### Required task
Print every line of the items below word for word, leaving out the pictures.

** START Stored data **

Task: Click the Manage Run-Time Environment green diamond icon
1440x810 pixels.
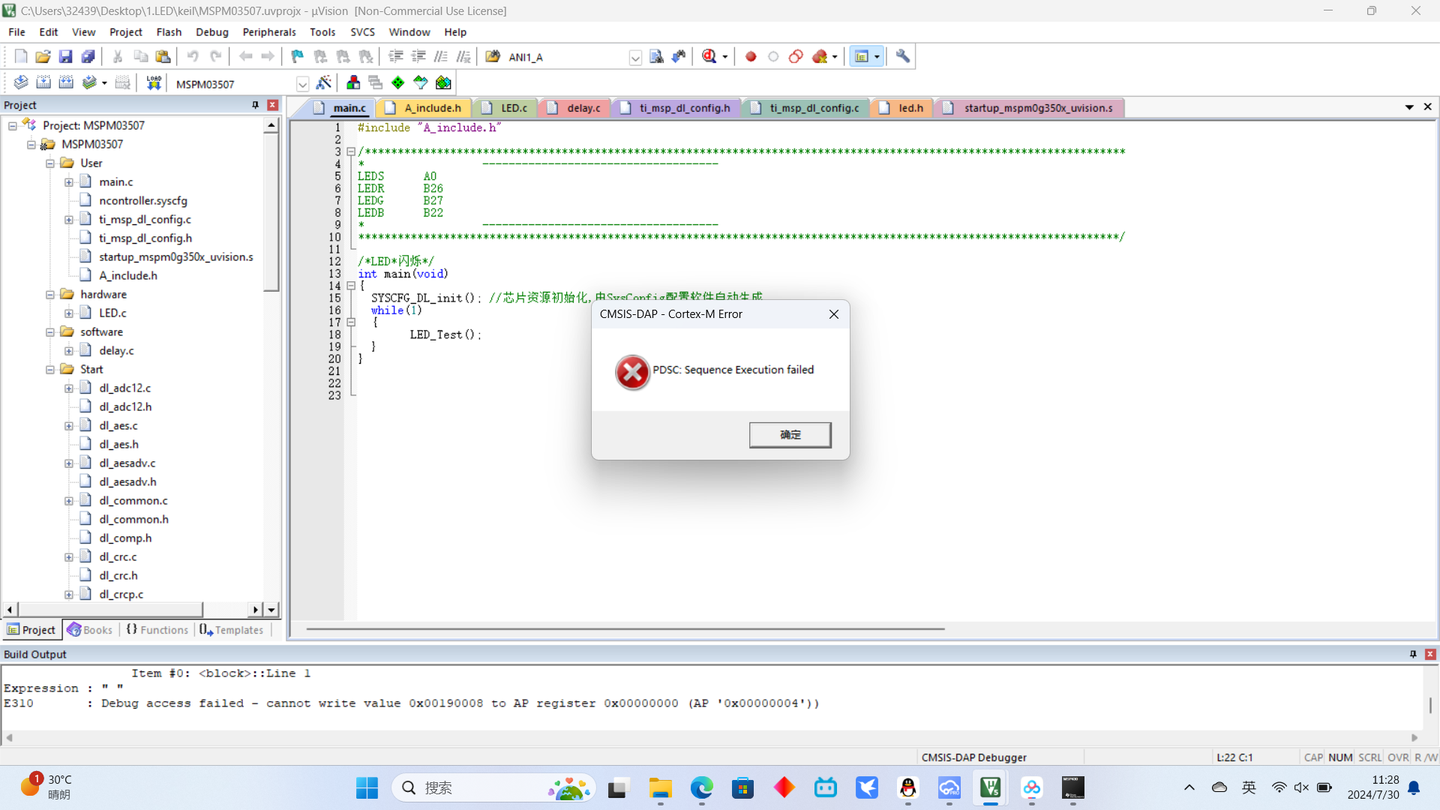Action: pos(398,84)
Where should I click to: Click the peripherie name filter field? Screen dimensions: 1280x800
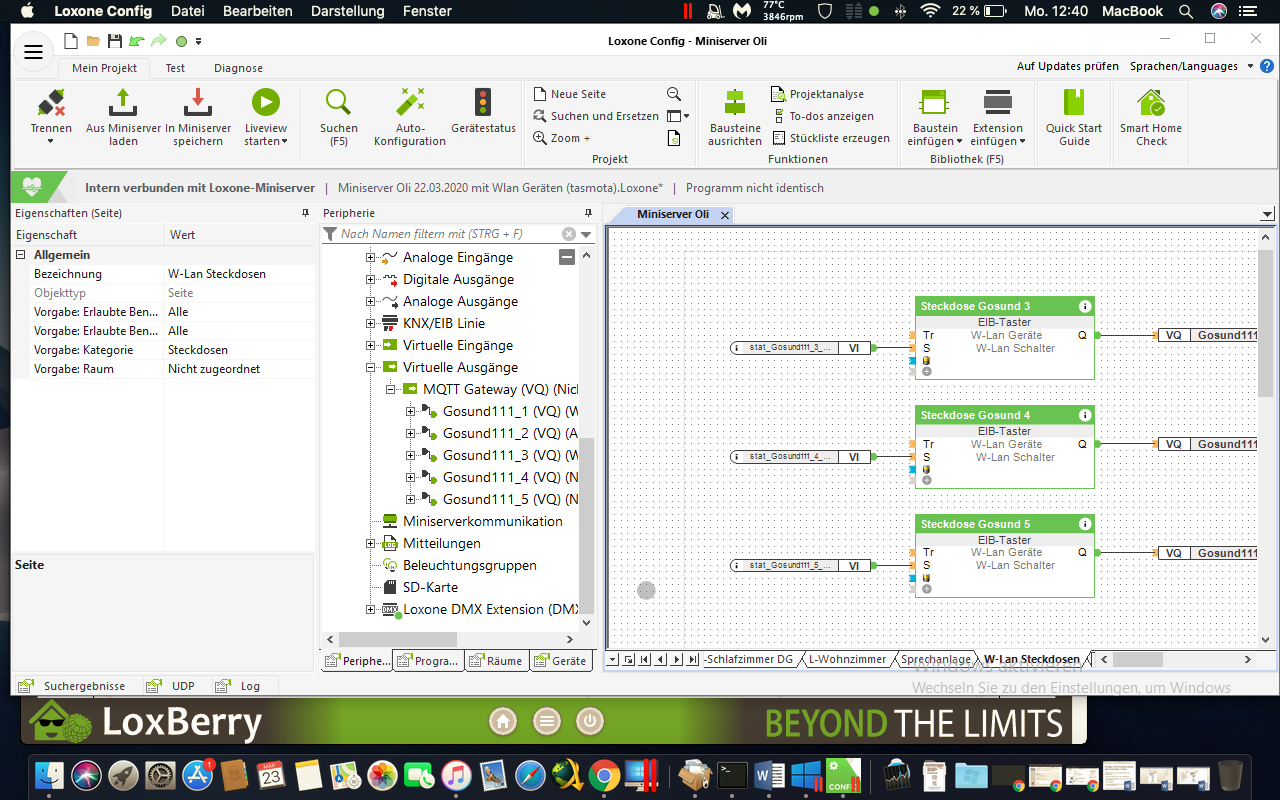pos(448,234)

** END Stored data **

### Response to the exercise
Task: Click the Manage Run-Time Environment green diamond icon
1440x810 pixels.
Action: pos(398,84)
Where should I click to: Click the peripherie name filter field? Screen dimensions: 1280x800
pos(448,234)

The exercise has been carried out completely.